Atlanta resident Bill Killen had long heard that Charleston was the most tourist-friendly city in the world, but he said his treatment at the Holy City’s airport has disabused him of that notion.
Killen said a police officer at Charleston International Airport stuck him with nearly $700 in tickets and threatened to confiscate his iPhone after spotting him photographing Boeing’s Dreamlifter aircraft on Dec. 2.
“He said ‘You can’t do that. I should take your camera from you and destroy it,’ ” said Killen, a 60-year-old retired water-bottle company owner.
Killen said the officer then falsely accused him of committing several traffic violations. Killen is returning to the city today to fight those charges in Charleston County Magistrate Court.
“I didn’t do anything wrong,” he said. “What kind of welcome is this for the so-called most hospitable tourist city in the world?”

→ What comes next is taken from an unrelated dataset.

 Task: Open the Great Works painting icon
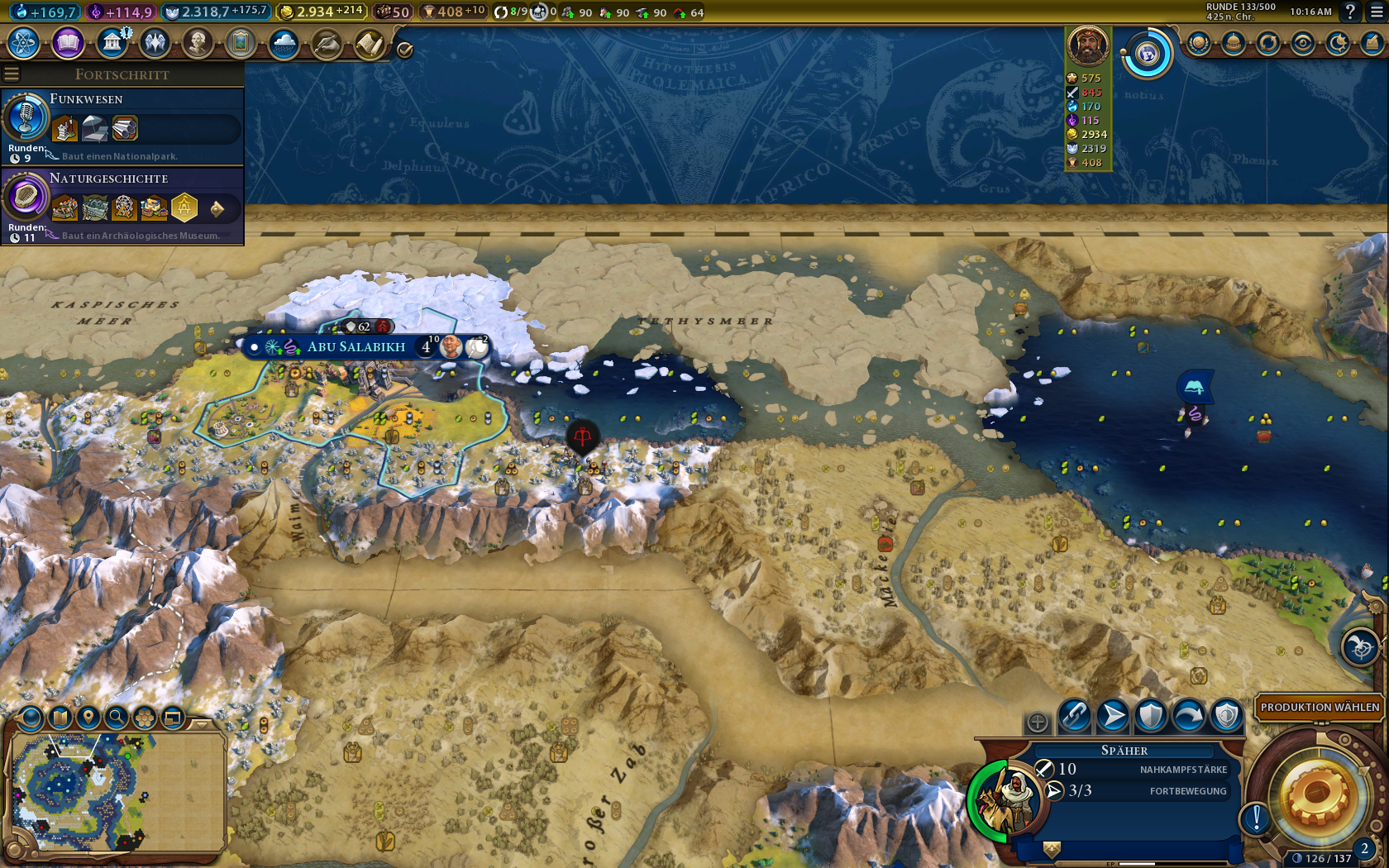pyautogui.click(x=241, y=43)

Chief Al Britnell of the Charleston County Aviation Authority Police said Killen was ticketed because he made an illegal U-turn, went the wrong way on a busy one-way road and couldn’t present proof of car insurance. While Boeing prefers not to have photos taken of its operation, police do not ticket anyone for doing so unless they are violating the law, he said.

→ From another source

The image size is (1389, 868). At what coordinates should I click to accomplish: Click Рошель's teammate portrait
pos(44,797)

“We’re not going to confiscate anyone’s camera,” he said.
Killen said he was visiting the airport with a friend and just wanted to get some photos of the large plane parked outside Boeing’s mammoth plant adjacent to the airport.
The plane, called a Dreamlifter, is a modified 747 cargo jet that Boeing uses to transport 787 parts from suppliers around the world.
Killen said they snapped a couple of shots from the airport’s cellphone waiting area and then circled around as he was leaving the lot to reach a better vantage point along the fence. When they stopped, an officer arrived with blue lights flashing and scolded them for taking photos of the aircraft, he said.
The officer then handed him a $445 ticket for careless driving and a $237 citation for not having an up-to-date insurance card handy, Killen said. The old card recently expired and he forgot to put the new one in his Mini Cooper, he said.
Britnell said the officer, Aaron Reed, did nothing wrong. Reed stopped Killen after seeing him pull a U-turn on the one-way access road to the airport and head back in the wrong direction. Killen then parked in a restricted area near the airport’s fuel depot that is clearly marked for authorized personnel only, he said.
State law requires drivers to carry valid proof of insurance, and Killen can probably dispense with that citation simply by documenting that he has coverage, Britnell said.
Britnell said police aren’t out to hassle anybody. In a post-9/11 world, officers have a duty to politely discourage photography of some sensitive airport features and to check on people parked along fence lines to ensure security is not being compromised, Britnell said. “We have an obligation to find out what’s going on,” he said.
Killen, however, thinks police went too far in this instance. “I’m just an innocent tourist, and this is what I end up with?”